NEWBURY Town Council will spend nearly £1,000 to establish the age of an historic building.
The council’s planning and highways committee approved the funds for the dendrodating of Weavers Cottages at a meeting on Monday night.
The technique, which uses dendrochronology, or tree-ring dating, to ascertain when a building was built, will allow historians to accurately date the grade II-listed building in West Mills.
A total of £990 will be spent on the procedure and will be funded from the council’s heritage working group reserves.
Speaking at the meeting, Adrian Edwards said: “I think this will be money well spent.
“The whole area is steeped in history, particularly these cottages, which are being somewhat changed around a bit for their use over the years.

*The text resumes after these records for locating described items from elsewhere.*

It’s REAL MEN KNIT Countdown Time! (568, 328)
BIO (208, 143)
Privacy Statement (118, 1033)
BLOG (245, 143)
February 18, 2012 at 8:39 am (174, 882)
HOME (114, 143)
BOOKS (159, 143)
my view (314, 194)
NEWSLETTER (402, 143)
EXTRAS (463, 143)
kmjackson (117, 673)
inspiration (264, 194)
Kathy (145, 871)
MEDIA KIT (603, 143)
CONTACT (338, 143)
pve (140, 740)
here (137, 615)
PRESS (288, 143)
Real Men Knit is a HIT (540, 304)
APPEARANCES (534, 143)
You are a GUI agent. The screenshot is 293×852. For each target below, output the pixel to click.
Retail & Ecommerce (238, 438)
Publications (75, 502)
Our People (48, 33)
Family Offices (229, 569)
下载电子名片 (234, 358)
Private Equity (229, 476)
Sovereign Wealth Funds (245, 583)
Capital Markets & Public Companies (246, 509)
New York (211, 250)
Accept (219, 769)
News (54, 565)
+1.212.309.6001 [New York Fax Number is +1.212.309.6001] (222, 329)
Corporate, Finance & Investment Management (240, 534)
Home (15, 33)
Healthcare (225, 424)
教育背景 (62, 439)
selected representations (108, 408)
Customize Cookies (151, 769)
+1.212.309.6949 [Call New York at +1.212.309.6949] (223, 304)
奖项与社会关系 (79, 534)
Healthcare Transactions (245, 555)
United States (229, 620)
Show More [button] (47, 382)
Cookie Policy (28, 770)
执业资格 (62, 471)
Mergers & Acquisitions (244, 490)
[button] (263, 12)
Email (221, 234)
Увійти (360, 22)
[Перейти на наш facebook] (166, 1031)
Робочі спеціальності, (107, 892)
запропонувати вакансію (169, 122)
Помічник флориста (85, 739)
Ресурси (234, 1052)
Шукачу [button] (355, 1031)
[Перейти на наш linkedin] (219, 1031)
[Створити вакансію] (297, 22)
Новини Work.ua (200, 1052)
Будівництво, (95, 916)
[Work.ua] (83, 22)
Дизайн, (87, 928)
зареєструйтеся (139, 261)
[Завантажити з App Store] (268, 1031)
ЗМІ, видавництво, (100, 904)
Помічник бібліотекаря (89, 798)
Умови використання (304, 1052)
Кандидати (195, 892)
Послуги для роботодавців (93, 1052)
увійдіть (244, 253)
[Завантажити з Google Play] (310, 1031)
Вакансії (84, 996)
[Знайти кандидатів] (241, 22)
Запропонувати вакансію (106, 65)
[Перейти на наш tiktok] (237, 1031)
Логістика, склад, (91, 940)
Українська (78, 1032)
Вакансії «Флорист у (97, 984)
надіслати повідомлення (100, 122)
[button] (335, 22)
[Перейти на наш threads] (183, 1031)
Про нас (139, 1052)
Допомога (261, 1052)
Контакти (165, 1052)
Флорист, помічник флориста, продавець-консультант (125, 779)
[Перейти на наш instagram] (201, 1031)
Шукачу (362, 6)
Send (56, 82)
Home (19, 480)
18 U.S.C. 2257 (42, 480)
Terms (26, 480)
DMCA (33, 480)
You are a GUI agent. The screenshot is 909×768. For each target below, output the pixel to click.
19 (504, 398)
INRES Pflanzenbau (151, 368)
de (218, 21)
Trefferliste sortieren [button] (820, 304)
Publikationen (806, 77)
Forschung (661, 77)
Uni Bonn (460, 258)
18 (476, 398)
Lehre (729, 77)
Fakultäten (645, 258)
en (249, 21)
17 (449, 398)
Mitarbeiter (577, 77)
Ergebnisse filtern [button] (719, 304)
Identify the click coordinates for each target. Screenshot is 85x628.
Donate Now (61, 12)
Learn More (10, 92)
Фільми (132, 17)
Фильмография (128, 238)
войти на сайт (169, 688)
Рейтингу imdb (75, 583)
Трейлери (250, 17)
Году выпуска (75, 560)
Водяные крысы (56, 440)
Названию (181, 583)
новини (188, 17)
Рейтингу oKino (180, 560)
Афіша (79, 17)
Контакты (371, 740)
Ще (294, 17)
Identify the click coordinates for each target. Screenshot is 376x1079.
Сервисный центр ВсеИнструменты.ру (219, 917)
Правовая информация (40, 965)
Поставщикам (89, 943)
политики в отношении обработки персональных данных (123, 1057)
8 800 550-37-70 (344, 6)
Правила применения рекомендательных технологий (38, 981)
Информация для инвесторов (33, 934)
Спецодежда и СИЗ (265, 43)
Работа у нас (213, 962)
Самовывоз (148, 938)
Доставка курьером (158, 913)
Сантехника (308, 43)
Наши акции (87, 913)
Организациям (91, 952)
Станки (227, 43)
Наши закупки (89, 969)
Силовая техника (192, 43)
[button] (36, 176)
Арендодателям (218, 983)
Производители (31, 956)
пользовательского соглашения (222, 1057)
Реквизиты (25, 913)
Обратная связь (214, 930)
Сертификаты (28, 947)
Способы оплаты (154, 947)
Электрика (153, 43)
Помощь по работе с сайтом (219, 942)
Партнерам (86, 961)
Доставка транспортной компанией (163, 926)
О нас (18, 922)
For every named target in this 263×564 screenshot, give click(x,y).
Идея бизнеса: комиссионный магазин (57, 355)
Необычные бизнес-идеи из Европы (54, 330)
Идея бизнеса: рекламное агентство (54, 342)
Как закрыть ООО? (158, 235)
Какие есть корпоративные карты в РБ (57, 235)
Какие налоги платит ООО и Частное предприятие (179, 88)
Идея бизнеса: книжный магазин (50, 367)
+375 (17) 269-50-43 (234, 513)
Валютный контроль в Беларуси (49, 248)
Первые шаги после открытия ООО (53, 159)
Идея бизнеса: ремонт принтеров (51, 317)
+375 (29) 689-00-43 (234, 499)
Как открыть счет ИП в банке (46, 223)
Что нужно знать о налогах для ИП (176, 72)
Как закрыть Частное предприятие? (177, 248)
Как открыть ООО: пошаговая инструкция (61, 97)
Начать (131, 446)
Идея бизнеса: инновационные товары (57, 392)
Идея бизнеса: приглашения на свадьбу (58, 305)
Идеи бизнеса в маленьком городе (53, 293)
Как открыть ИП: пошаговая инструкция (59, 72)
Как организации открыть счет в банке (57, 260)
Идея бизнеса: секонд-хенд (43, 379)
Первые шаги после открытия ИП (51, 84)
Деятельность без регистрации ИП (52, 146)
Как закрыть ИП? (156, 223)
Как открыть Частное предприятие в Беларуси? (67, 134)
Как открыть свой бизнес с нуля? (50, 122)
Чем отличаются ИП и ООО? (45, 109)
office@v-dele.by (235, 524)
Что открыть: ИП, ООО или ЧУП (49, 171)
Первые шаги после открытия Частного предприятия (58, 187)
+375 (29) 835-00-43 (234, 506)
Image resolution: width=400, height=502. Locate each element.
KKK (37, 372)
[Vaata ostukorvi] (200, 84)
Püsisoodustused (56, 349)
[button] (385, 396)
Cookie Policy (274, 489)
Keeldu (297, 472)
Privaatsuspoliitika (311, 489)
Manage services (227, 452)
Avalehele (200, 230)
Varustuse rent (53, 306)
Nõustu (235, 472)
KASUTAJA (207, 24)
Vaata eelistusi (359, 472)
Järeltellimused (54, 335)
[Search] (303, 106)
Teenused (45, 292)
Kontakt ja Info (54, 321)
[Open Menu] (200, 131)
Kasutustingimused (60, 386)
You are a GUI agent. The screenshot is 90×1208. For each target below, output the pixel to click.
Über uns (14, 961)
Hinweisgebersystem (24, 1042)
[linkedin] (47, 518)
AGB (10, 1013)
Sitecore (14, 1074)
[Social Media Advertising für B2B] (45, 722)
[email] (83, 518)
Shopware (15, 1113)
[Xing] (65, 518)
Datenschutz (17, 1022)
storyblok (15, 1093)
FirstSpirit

“But certainly they have been there a long, long time and that £990 is well worth spending on this.”
The canalside building is thought to have been built circa the 17th century.
According to Historic England, it was formerly a terrace of seven cottages known as The Old Weaver’s House, before they were converted into two residences in the 1960s.
Chairman of the planning and highways committee Anthony Pick told the Newbury Weekly News that the dendrodating will provide invaluable data helping to form a more comprehensive history of Newbury.
“It builds it all up,” he said.
“One of the greatest mysteries of Newbury is what it looked like and how it operated in the middle-ages with much of it destroyed and rebuilt.
“When we have done dendrodating in the past, we have found that the buildings are much older than anyone thought – some of them mid-Tudor, or early-Tudor, or in some cases even the medieval and I think the public like to know that.”